OVERSTOCK.COM Performance Share Plan 2006-2008 Grant
Exhibit 10.2
OVERSTOCK.COM
Performance Share Plan
2006-2008 Grant
THIS GRANT is made, effective as of January 1, 2006, between Overstock.com, Inc. (the Company) and (the Participant).
RECITALS:
WHEREAS, the Company has adopted the Performance Share Plan (Plan), which Plan is incorporated herein by reference and made part of this Grant; and
WHEREAS, the Board has determined that it would be in the best interest of the Company and its owners to grant the award provided for herein to the Participant pursuant to the Plan and the terms set forth herein.
NOW THEREFORE, in consideration of the mutual covenants set forth herein, the parties hereto agree as follows:
1. Grant: Subject to the terms and conditions of the Plan and the additional terms and conditions set forth in this Grant, the Company hereby grants to the Participant a Performance Share Award of shares.
2. Award Period: The Award Period shall be January 1, 2006 through December 31, 2008.
---
Problems to solve →
a) For the Overstock.com grant text, decide whether each statement agrees with it: (i) the grant takes effect as of January 1, 2006; (ii) the Award Period ends on December 31, 2007; (iii) the Plan is made part of the grant. Answer yes or no for each and quote the words that decide it.
b) Write out the part of the Overstock.com grant text that begins at the words "NOW THEREFORE, in" and stops after the words "Award of shares.".
c) Extend the Overstock.com grant text, picking up after its Award Period clause.
The rows here have no connection to the Overstock.com grant text.
---
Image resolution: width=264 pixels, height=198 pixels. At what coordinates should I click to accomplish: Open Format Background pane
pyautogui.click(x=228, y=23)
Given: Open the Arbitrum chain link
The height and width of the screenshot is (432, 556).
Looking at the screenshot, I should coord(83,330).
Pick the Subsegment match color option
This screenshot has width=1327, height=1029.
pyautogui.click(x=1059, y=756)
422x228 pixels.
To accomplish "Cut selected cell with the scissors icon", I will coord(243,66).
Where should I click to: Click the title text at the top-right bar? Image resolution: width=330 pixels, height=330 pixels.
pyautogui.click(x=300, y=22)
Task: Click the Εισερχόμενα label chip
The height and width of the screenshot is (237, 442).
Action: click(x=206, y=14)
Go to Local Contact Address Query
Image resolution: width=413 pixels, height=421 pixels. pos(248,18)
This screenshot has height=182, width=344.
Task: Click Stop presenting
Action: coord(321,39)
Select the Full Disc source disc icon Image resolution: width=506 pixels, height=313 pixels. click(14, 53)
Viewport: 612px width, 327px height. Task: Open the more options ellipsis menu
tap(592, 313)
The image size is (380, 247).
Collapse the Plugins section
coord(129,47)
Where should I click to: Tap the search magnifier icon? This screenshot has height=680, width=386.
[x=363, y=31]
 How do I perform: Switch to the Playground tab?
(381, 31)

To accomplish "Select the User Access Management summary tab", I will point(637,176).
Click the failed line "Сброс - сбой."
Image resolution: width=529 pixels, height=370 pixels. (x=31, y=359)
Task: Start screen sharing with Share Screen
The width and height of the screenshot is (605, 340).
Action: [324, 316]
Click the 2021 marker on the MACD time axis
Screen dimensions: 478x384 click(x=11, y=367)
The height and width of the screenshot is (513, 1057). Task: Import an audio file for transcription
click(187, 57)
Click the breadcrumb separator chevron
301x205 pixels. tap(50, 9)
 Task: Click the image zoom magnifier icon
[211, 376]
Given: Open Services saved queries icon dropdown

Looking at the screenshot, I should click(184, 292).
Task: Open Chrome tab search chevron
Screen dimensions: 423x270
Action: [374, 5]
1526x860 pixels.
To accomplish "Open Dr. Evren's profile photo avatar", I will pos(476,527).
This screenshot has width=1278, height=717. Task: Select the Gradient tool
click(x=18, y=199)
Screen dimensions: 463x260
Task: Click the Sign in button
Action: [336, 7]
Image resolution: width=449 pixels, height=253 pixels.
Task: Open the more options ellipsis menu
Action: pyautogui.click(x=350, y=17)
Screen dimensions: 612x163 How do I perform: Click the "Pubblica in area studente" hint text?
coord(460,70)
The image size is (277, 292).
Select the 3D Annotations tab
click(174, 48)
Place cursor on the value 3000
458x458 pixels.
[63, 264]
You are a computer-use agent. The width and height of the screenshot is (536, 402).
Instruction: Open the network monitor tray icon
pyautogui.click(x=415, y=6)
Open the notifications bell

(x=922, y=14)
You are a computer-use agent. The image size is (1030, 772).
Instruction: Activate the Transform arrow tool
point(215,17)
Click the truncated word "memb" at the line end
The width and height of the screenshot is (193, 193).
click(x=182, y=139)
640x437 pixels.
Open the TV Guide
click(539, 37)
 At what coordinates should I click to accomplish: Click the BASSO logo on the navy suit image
---
Responses to the tasks →
a)
(i) Yes: "effective as of January 1, 2006"
(ii) No: "The Award Period shall be January 1, 2006 through December 31, 2008."
(iii) Yes: "which Plan is incorporated herein by reference and made part of this Grant"

b)
NOW THEREFORE, in consideration of the mutual covenants set forth herein, the parties hereto agree as follows:
1. Grant: Subject to the terms and conditions of the Plan and the additional terms and conditions set forth in this Grant, the Company hereby grants to the Participant a Performance Share Award of shares.

c)
3. Performance Goal: The Performance Goal shall be a 25% return on equity, measured by compounded growth in EV per share of the Company.
4. Harvest Percentage: Shall be dependent on the extent to which the Performance Goal is attained, and shall be determined as follows:
Growth in Economic Value |
| Harvest Percentage |
|
10% or lower |
| 0% |
|
25% |
| 100% |
|
40% or higher |
| 200% |
|
For percentage growth between 10% and 40%, the Harvest Percentage will be determined on the basis of straight line interpolation.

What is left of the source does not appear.